Marsupial superpowers
The genome also helps us better understand what unique adaptations a species might have. That’s not so we can build a human-quokka hybrid, but so we can understand how they might deal with an increasingly uncertain future.
“There is no DNA code available for a lot of species which are already gone from the planet,” says Parwinder. “There’s things that we’re not gonna know about them and all the superpowers they had, all those little adaptations.”
Genes can determine how well a species deals with disease, new habitats, new food sources and even climate change. Knowing what genes the quokka has lets us know where they might need help and how we might help similar species too.

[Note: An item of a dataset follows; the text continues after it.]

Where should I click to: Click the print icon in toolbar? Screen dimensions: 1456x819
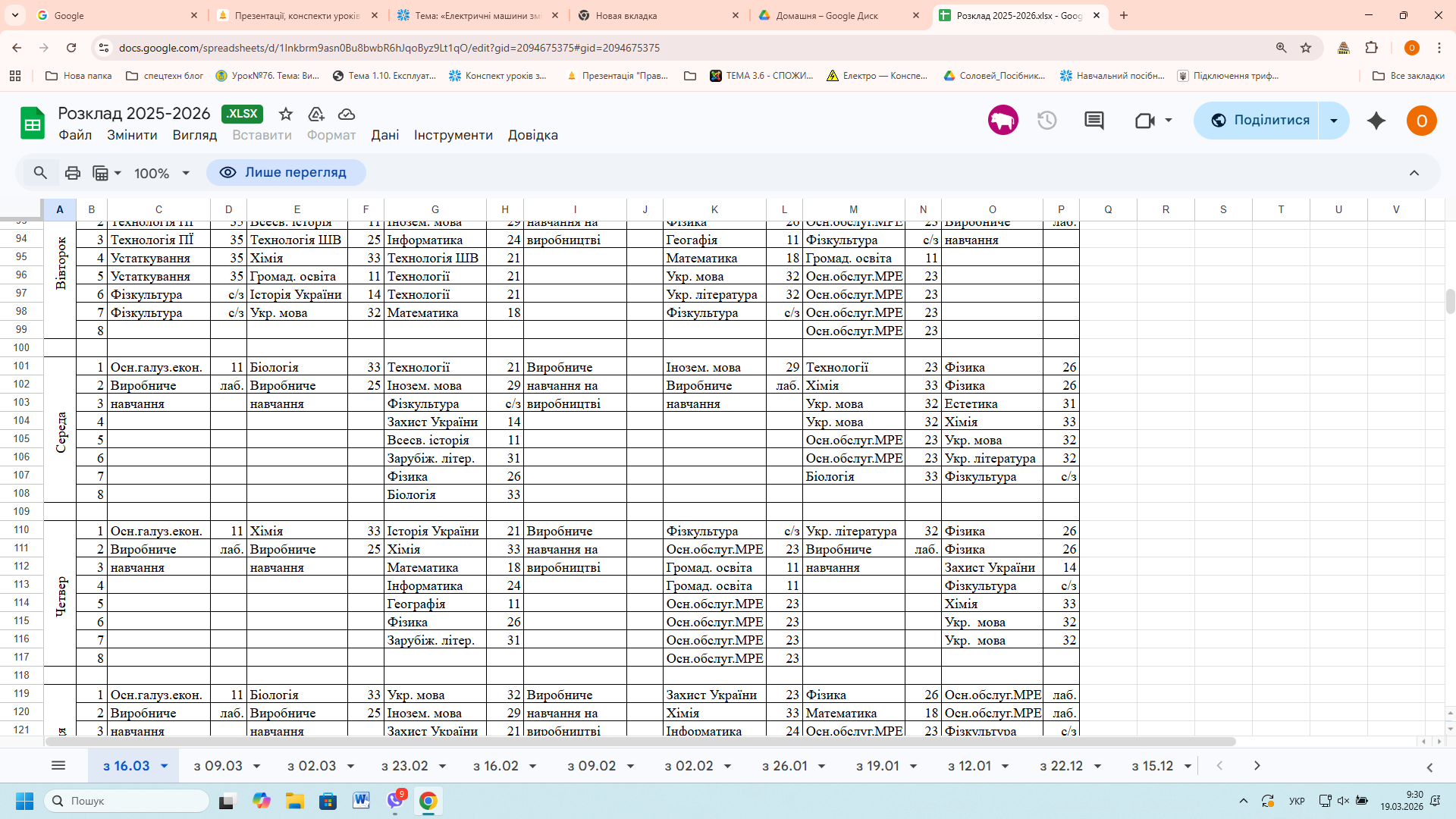(73, 173)
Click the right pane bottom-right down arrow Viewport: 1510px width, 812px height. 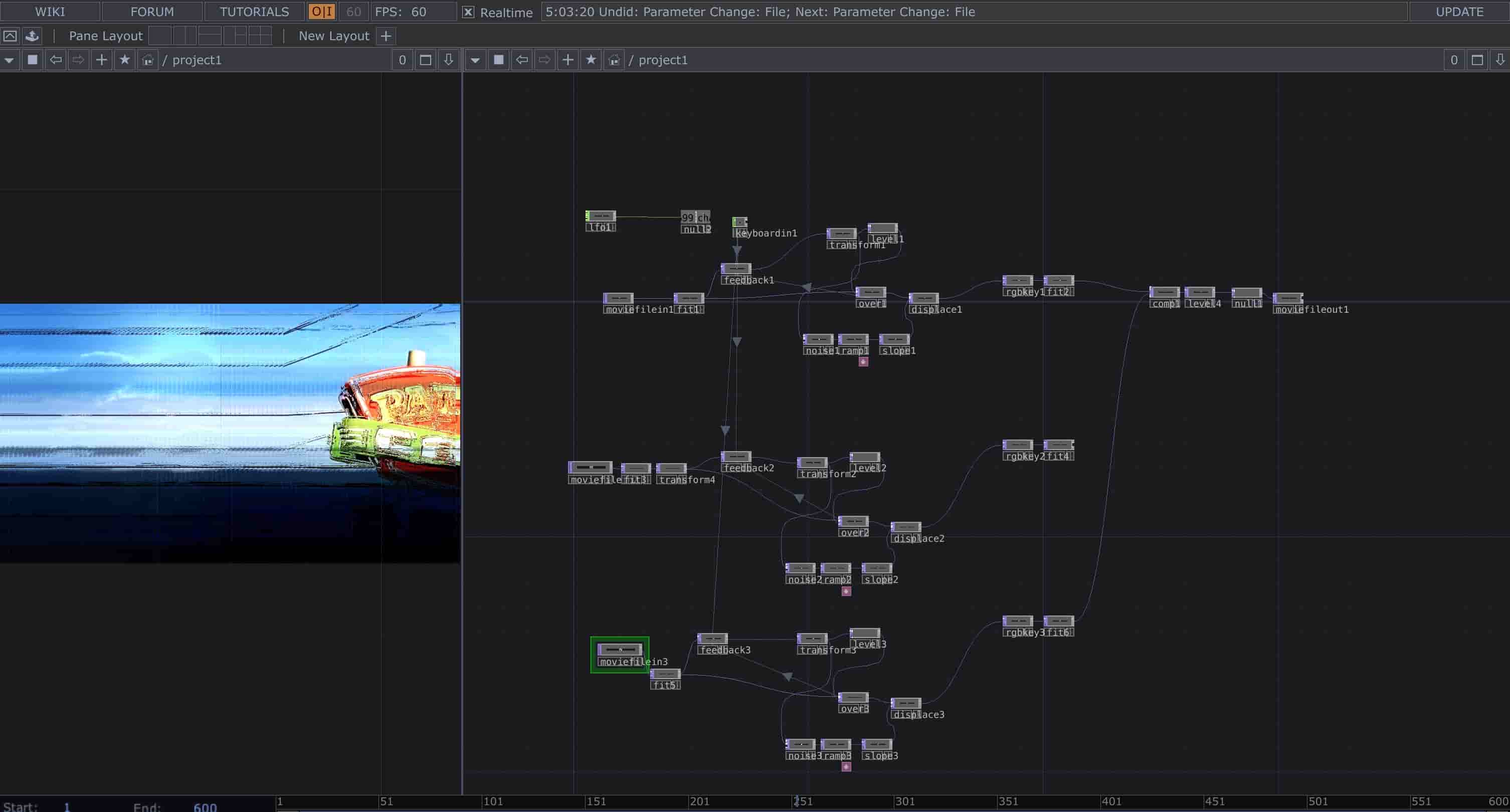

Genetic data can also help us understand diseases spreading the other way, from animals to humans. That transfer is called zoonosis, and it’s an understandably hot topic right now. It’s also why you really shouldn’t pat the quokkas, even though they’re really cute.
If you love something, do it for free
So a genome isn’t a backup of a species for future scientists to restore. It isn’t about building superheroes. It’s about helping quokkas make the most of the superpowers they already have so that mammoth effort of de-extinction isn’t needed.
That’s information, Parwinder says, that researchers and conservation bodies could be using straight away.
“It may take me two years to put a good publication together, which will appear in a nice decent journal.”
“Who knows what could happen in those two years.”
“So it’s all publicly accessible, and anybody who’s good at coding, who’s good at wildlife knowledge, can join in. And we would love to have more and more people join to share it and help us.”